[PROBLEM TO WORK ON]
Your response should reproduce every line of the entries that contains the word "Paling".

** SOURCE DATA follows **

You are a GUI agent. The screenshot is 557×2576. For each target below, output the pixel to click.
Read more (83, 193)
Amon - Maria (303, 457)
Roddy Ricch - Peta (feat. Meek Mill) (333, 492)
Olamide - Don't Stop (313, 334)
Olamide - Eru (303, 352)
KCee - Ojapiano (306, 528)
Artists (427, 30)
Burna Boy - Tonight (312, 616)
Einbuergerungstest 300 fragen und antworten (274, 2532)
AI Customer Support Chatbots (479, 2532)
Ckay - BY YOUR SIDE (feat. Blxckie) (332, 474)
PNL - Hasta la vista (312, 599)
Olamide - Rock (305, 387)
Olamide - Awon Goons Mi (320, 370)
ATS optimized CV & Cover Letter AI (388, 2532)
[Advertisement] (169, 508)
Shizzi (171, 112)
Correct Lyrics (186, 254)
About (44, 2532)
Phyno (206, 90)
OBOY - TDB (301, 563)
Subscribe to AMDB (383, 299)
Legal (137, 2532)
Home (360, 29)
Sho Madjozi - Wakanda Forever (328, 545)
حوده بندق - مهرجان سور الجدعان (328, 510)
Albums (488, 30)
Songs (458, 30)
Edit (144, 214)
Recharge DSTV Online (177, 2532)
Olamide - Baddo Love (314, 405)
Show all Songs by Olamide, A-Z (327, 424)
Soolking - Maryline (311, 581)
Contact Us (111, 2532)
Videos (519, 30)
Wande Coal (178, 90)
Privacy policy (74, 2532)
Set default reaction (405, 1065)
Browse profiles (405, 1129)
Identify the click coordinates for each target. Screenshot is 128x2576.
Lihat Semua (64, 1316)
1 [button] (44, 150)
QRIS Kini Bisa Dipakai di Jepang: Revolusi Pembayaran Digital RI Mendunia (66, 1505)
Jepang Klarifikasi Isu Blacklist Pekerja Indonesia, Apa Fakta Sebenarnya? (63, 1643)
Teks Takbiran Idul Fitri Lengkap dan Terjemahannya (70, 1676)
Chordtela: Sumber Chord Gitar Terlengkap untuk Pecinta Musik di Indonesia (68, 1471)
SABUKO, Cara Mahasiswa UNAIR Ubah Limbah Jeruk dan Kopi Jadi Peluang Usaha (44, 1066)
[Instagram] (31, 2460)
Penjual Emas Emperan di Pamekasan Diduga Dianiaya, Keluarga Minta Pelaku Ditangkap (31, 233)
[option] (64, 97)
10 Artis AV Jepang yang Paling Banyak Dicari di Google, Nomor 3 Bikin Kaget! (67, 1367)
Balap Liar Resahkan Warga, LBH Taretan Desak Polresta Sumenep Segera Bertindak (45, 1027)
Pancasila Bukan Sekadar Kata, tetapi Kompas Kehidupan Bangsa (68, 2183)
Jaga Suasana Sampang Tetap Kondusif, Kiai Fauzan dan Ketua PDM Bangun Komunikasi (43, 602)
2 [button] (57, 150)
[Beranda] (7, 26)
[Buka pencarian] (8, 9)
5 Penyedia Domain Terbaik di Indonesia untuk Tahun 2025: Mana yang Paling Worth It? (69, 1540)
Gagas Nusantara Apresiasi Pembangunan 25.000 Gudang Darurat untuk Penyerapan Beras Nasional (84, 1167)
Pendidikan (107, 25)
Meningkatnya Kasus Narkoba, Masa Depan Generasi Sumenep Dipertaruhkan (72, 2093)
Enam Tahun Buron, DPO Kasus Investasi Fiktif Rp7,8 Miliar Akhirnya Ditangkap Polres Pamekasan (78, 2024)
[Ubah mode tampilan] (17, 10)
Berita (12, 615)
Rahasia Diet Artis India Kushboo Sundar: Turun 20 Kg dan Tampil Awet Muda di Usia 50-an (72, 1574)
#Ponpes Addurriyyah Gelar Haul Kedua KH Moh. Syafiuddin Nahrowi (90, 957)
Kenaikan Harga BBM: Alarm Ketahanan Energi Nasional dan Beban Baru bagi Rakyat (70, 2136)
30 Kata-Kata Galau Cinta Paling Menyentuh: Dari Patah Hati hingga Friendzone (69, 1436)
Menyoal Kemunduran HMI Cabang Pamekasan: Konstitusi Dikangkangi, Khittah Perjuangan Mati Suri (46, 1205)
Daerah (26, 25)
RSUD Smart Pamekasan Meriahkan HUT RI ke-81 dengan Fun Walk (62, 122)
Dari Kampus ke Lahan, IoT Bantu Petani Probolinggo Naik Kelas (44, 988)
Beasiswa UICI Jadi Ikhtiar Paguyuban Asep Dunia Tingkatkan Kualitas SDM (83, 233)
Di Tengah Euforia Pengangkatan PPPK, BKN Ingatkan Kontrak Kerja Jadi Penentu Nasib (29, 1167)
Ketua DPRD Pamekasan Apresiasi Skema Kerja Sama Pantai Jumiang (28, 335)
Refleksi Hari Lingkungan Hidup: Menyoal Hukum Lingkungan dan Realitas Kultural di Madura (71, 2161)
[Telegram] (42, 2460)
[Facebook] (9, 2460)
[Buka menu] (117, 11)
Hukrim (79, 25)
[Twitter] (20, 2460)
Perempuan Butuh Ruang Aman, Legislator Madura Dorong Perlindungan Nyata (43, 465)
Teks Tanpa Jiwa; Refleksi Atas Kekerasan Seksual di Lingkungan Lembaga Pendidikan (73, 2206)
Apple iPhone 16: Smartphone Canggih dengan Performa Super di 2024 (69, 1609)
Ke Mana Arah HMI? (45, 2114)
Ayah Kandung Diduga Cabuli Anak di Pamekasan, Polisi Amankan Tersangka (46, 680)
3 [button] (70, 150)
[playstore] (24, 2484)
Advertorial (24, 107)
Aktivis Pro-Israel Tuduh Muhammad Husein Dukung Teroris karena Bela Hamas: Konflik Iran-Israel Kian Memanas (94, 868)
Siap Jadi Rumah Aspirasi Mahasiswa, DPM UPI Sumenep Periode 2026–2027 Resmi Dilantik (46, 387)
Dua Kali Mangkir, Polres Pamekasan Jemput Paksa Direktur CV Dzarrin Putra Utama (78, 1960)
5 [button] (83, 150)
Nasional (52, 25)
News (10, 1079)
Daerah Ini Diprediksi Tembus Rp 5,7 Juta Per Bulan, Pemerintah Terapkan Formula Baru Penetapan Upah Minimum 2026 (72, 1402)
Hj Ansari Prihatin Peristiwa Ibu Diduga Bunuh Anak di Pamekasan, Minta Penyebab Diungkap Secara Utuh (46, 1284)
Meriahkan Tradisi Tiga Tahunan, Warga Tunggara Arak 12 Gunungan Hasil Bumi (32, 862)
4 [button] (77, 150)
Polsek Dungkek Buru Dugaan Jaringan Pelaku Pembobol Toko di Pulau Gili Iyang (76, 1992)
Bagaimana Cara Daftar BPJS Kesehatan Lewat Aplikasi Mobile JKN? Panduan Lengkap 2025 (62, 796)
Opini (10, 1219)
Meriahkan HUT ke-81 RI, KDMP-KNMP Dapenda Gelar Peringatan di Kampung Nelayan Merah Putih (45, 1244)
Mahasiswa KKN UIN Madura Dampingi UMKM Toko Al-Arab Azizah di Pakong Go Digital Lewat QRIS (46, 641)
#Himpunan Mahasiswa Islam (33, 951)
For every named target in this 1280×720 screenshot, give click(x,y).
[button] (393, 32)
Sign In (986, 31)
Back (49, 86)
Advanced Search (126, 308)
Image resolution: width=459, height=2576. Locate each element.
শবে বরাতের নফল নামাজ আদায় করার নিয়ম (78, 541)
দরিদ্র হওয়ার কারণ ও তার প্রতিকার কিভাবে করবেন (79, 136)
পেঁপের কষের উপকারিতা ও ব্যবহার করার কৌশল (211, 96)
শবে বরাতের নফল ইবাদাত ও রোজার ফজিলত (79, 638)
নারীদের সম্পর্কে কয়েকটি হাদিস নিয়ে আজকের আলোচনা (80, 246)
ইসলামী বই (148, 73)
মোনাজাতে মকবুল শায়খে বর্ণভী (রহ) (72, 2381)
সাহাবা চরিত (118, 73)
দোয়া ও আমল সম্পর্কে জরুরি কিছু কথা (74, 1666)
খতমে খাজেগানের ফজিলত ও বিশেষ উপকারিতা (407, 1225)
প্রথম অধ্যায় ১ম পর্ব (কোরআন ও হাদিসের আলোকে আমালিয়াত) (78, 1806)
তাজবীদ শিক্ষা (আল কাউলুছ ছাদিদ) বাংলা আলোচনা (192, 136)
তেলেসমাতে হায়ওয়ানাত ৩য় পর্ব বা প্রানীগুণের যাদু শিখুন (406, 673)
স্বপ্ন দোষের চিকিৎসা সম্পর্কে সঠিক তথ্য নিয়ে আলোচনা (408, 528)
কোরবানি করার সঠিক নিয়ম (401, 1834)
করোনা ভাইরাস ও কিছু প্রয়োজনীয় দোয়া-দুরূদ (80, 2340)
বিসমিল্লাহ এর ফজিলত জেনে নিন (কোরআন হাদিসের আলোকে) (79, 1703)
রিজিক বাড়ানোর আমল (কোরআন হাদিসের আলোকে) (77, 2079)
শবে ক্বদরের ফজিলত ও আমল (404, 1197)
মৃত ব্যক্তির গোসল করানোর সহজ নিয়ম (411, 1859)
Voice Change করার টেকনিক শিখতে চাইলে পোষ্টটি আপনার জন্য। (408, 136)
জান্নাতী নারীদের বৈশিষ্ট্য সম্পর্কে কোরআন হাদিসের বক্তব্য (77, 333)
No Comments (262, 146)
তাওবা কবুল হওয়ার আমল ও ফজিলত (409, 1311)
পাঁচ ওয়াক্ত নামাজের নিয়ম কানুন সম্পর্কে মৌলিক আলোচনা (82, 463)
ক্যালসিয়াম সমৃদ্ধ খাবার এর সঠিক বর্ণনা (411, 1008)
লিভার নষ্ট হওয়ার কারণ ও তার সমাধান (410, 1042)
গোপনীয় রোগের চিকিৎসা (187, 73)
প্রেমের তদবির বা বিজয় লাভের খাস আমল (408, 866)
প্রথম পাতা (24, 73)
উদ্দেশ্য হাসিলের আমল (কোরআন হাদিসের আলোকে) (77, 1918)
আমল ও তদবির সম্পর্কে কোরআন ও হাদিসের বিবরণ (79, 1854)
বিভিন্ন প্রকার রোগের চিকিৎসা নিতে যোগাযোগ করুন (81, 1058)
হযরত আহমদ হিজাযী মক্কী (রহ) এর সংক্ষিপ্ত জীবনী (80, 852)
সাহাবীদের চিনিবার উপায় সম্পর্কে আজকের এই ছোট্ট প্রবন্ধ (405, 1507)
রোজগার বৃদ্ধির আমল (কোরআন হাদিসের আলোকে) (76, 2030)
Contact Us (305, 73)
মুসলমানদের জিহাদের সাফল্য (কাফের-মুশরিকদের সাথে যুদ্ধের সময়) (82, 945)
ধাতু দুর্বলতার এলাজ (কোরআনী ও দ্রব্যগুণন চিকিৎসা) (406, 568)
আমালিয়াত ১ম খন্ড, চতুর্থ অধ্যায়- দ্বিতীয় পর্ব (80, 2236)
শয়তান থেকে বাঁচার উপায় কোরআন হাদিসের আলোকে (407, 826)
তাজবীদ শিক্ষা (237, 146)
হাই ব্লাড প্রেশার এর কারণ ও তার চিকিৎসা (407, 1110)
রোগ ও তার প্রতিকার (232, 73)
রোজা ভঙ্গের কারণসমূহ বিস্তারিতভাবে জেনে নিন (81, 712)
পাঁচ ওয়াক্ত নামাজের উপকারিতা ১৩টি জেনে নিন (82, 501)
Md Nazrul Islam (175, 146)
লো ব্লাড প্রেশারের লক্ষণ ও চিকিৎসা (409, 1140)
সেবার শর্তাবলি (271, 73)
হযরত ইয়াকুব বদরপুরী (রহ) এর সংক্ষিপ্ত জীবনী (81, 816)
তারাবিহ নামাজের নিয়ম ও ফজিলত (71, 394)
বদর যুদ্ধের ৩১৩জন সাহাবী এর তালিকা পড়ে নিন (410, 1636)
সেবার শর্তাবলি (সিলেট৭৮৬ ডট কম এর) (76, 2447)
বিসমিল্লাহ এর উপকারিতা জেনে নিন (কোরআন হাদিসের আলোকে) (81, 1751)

** End of SOURCE DATA **

[COMPLETED TASK]
10 Artis AV Jepang yang Paling Banyak Dicari di Google, Nomor 3 Bikin Kaget! (67, 1367)
5 Penyedia Domain Terbaik di Indonesia untuk Tahun 2025: Mana yang Paling Worth It? (69, 1540)
30 Kata-Kata Galau Cinta Paling Menyentuh: Dari Patah Hati hingga Friendzone (69, 1436)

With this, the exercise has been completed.